Aufgaben>
1 – Fasse im Textauszug über Hazmat Modine den Absatz, der mit „Dabei arbeitet Bandleader Wade Schumann“ beginnt, kürzer zusammen und behalte dabei seine wichtigsten Fakten.
2 – Übersetze aus dem Textauszug über Hazmat Modine diesen Satz ins Englische: „Die New Yorker Band stellt am 5. Juli auf der Tübinger Sudhaus-Waldbühne ihr aktuelles Album vor.“
3 – Knüpfe an den letzten Satz des Textauszugs über Hazmat Modine an und schreibe ihn weiter.

Textauszug>
+===+

Im Melting Pot ethnischer Kulturen

Die New Yorker Band Hazmat Modine überspringt alle musikalischen Grenzen

Lustbetontes Musizieren im Dienste der Weltmusik? Das gelingt derzeit niemandem besser als Hazmat Modine. Die New Yorker Band stellt am 5. Juli auf der Tübinger Sudhaus-Waldbühne ihr aktuelles Album vor.

21.06.2017

Bandleader Wade Schumann ist in Tübingens Partnerstadt Ann Arbor aufgewachsen. Bild: Spieß

Bandleader Wade Schumann ist in Tübingens Partnerstadt Ann Arbor aufgewachsen. Bild: Spieß

In New York macht seit etwa elf Jahren eine Band von sich reden, die traditionellen Klängen einen anarchistischen und gleichzeitig weltmusikalischen Touch gibt – Hazmat Modine. Die für ihre Musik mit dem Preis der Deutschen Schallplattenkritik in der Kategorie Blues ausgezeichnete Band jagt auch auf ihrem neuen Album „Extra-Deluxe-Supreme“ den Blues virtuos durch verschiedene Genres.

Dabei arbeitet Bandleader Wade Schumann eigentlich lieber langsam, lässt sich Zeit, Ideen und Entscheidungen reifen zu lassen. Vor vielen Jahren hatte er sich schon für die Malerei entschieden, die Musik sah er eher als ein Hobby zur Entspannung: „Wenn ich Musik mache, dachte ich damals, würde ich damit niemals Geld verdienen. Ich wollte einfach das machen, was mir wichtig ist und es ging mir nicht um Geld, Karriere oder Erfolg. Dafür bin ich sowieso schon zu alt.“

Seit der Bandgründung 1998 versucht der Mundharmonikaspieler, Gitarrist und Sänger den prosperierenden lokalen und regionalen amerikanischen Musikstilen aus den Anfängen des 20. Jahrhunderts auf den Grund zu gehen. Dabei wühlt er mit seiner achtköpfigen Band auch mit Vorliebe im sich ständig verändernden Melting Pot ethnischer Kulturen.

+===+

Vorliegendes Material>
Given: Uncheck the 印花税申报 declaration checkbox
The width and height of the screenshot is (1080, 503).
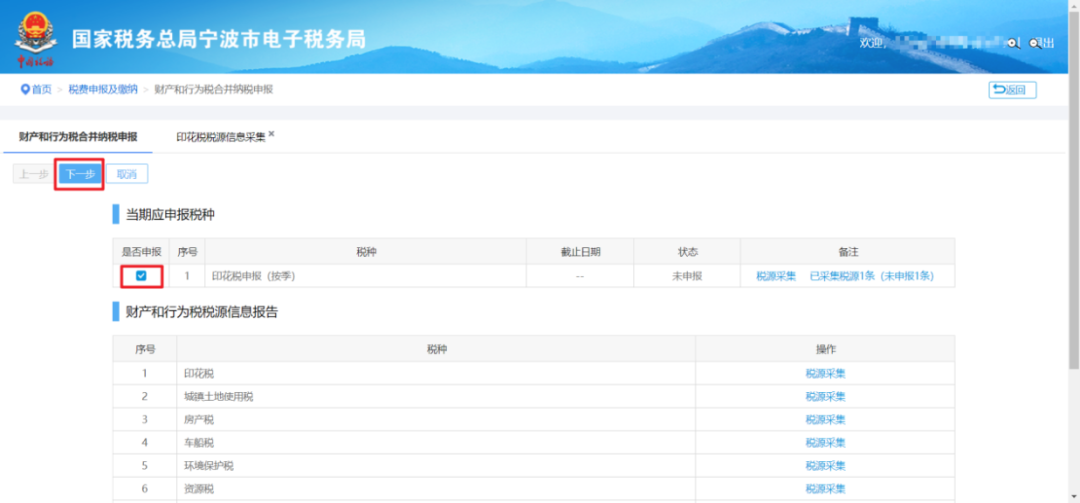Looking at the screenshot, I should coord(141,276).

+===+

Lösungen>
1 – Bandleader Wade Schumann arbeitet lieber langsam und lässt Ideen und Entscheidungen reifen. Vor vielen Jahren hatte er sich für die Malerei entschieden und sah Musik eher als Hobby zur Entspannung, mit dem er nie Geld zu verdienen glaubte. Ihm ging es darum, das zu tun, was ihm wichtig ist, nicht um Geld, Karriere oder Erfolg.

2 – The New York band will present its current album on July 5 at the Sudhaus-Waldbühne in Tübingen.

3 –
Aus diesem sollten sich in der Folge nur scheinbar fest gefügte Stile wie Bluegrass, Ragtime, Jazz oder Rock destillieren. Schumann zieht karibische, lateinamerikanische und afrikanische Wurzeln ebenso heran wie sich Swing-Strukturen in die Songs einschleichen, der Country fest mit den Füßen aufstampft oder Calypso und slawische Traditionen Eingang finden. Kein Ort, kein Stil, der bei dieser Gruppe nicht besucht wird: Balkanbrass, Klezmer, Jazz, Swing, jamaikanischer Calypso – alles absorbiert Hazmat Modine und fügt es zu einem vielschichtigen, extrem unkonventionellen Klangbild zusammen.

Dass man in vielen Stücken eine Vorliebe für den Blues der 1920er und 1930er Jahre heraushören kann, hat seinen Ursprung in Wade Schumans Herkunft. Er wuchs in Ann Arbor, Michigan, auf und kam dort während des Folk- und Bluesrevivals mit den Genres dieser Dekaden in Kontakt. Schon im Alter von zehn Jahren fing Schuman an, Harmonika zu spielen, nachdem ihm sein Bruder eine Platte mit Bluesaufnahmen der 1930er-Jahre geschenkt hatte. Gerade der Beginn des 20. Jahrhunderts war ja geprägt von Amerikas großen musikalischen Errungenschaften. Nicht nur der Jazz entwickelte sich, auch die Musik der Emigranten spielte eine formbildende Rolle.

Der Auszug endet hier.